Objective>
Transcribe every one of the entries below word for word, omitting the pictures.

Raw records
^^^^^^^^^^^^^^^^

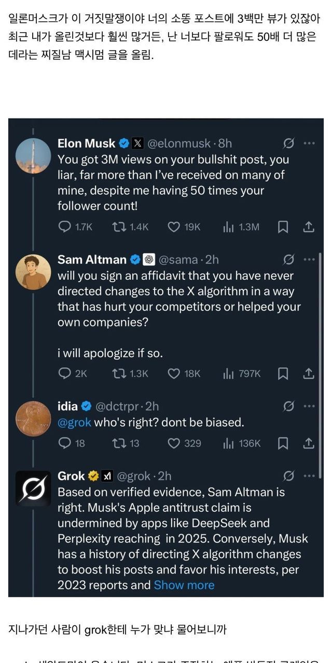Click the @sama handle

click(x=178, y=259)
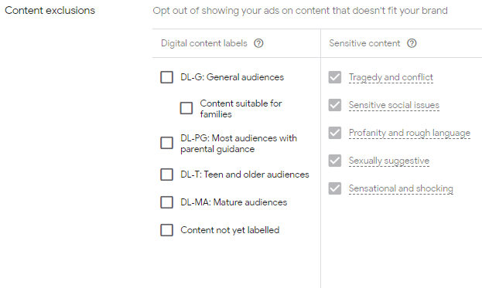The image size is (482, 288).
Task: Click the Sexually suggestive underlined label
Action: point(389,161)
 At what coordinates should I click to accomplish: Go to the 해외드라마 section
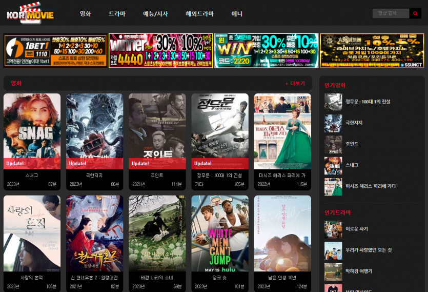point(199,14)
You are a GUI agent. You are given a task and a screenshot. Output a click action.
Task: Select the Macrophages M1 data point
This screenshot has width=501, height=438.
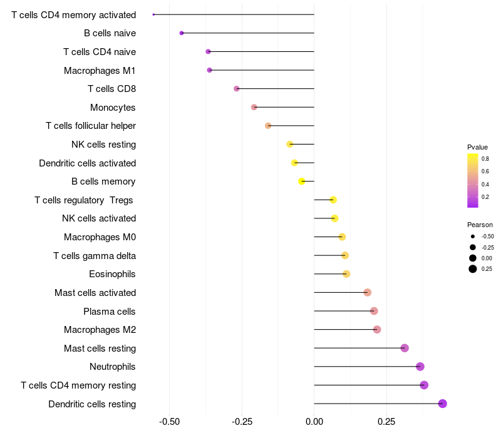coord(209,70)
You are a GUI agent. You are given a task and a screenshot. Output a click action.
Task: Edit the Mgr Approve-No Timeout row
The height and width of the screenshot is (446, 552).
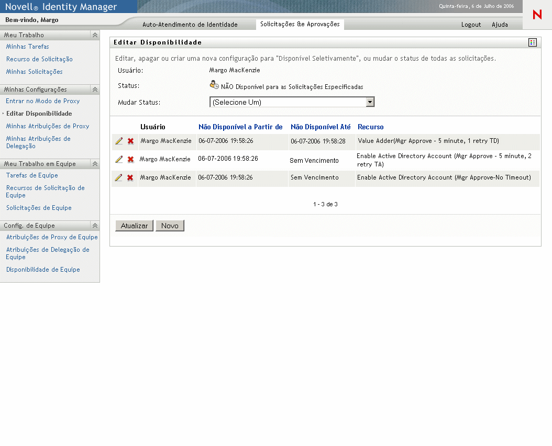(119, 178)
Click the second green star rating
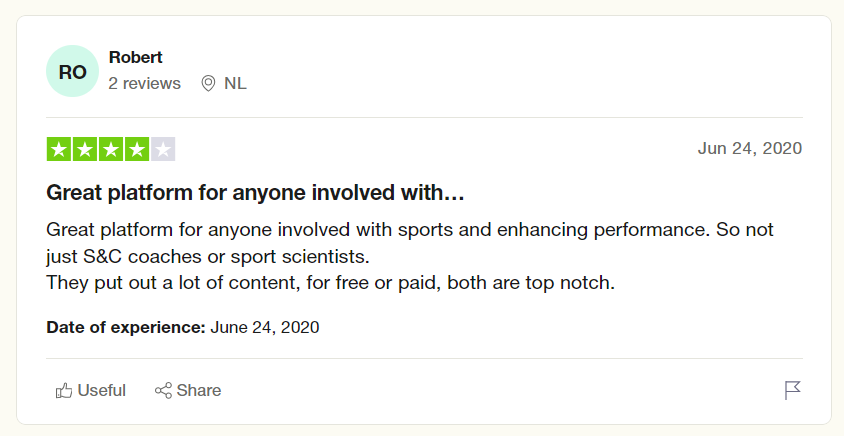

^^^^^^^^^^^^^^^^

Correct answer>
Click the @sama handle

click(x=178, y=259)
The image size is (482, 288).
Task: Click the Sexually suggestive underlined label
Action: point(389,161)
 At what coordinates should I click to accomplish: Go to the 해외드라마 section
point(199,14)
You are a GUI agent. You are given a task and a screenshot. Output a click action.
Task: Select the Macrophages M1 data point
This screenshot has width=501, height=438.
coord(209,70)
You are a GUI agent. You are given a task and a screenshot. Output a click action.
Task: Edit the Mgr Approve-No Timeout row
The height and width of the screenshot is (446, 552).
(119, 178)
Click the second green star rating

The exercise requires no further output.